**Supplied material:**
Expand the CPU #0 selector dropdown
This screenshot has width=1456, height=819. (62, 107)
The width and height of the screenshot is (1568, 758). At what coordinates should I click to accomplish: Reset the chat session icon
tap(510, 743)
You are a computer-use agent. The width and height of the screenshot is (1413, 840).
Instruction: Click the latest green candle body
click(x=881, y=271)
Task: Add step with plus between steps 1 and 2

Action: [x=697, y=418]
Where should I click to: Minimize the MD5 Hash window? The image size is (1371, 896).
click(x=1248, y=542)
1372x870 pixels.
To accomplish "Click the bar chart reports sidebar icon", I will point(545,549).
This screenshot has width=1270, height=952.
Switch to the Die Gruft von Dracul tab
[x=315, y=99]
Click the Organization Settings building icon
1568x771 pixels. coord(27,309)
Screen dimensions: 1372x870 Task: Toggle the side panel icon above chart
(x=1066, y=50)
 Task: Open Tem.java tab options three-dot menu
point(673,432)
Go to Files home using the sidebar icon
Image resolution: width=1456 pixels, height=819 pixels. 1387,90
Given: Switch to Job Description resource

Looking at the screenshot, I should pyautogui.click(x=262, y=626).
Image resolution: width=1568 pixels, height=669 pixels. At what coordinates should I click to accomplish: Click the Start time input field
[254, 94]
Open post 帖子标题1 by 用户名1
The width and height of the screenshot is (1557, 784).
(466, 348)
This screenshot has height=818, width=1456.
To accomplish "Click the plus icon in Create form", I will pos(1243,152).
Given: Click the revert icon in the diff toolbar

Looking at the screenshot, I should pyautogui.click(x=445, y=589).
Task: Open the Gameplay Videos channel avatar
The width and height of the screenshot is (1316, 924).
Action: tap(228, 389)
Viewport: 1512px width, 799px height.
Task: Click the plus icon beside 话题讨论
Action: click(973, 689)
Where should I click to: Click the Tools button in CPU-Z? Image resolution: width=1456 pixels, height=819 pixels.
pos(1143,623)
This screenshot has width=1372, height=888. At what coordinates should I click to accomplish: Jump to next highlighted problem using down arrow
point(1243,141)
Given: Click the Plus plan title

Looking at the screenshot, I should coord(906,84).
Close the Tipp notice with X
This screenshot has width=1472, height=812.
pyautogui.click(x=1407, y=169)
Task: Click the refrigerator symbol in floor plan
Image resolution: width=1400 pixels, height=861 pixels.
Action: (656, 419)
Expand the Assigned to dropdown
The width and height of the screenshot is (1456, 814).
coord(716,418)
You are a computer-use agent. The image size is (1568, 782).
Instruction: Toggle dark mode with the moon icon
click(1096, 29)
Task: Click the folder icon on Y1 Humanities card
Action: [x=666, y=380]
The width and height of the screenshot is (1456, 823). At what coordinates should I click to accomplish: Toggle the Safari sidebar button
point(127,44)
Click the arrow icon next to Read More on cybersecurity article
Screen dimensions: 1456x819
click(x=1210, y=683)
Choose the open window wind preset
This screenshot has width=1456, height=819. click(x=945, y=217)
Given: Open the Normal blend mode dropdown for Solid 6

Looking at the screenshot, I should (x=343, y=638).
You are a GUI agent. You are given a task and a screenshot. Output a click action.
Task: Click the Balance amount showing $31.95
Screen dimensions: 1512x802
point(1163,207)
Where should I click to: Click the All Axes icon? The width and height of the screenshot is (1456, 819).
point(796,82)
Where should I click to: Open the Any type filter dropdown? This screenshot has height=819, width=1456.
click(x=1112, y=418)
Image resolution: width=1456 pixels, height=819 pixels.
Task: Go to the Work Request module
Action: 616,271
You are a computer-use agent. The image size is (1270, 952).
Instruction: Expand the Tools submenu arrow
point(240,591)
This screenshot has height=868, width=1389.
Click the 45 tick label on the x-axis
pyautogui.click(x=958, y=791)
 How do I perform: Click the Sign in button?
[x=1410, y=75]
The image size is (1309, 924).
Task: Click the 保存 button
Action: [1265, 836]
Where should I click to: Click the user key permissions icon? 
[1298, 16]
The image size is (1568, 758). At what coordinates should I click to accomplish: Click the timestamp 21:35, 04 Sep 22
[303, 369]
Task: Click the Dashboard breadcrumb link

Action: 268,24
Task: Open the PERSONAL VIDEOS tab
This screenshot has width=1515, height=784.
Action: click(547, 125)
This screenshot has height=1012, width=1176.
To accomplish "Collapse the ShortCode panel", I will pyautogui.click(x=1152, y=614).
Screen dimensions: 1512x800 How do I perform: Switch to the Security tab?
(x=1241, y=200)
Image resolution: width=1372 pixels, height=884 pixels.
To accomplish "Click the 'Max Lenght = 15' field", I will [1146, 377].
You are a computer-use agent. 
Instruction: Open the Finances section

**Task to carry out:**
Each line in which the string "agent" is found must be copied from the data.

**Finished exercise:**
You are a computer-use agent. The width and height of the screenshot is (1413, 840).
You are a computer-use agent. The image size is (1568, 782).
You are a GUI agent. You are given a task and a screenshot. Output a click action.
You are a computer-use agent. The image size is (1270, 952).
You are a computer-use agent. 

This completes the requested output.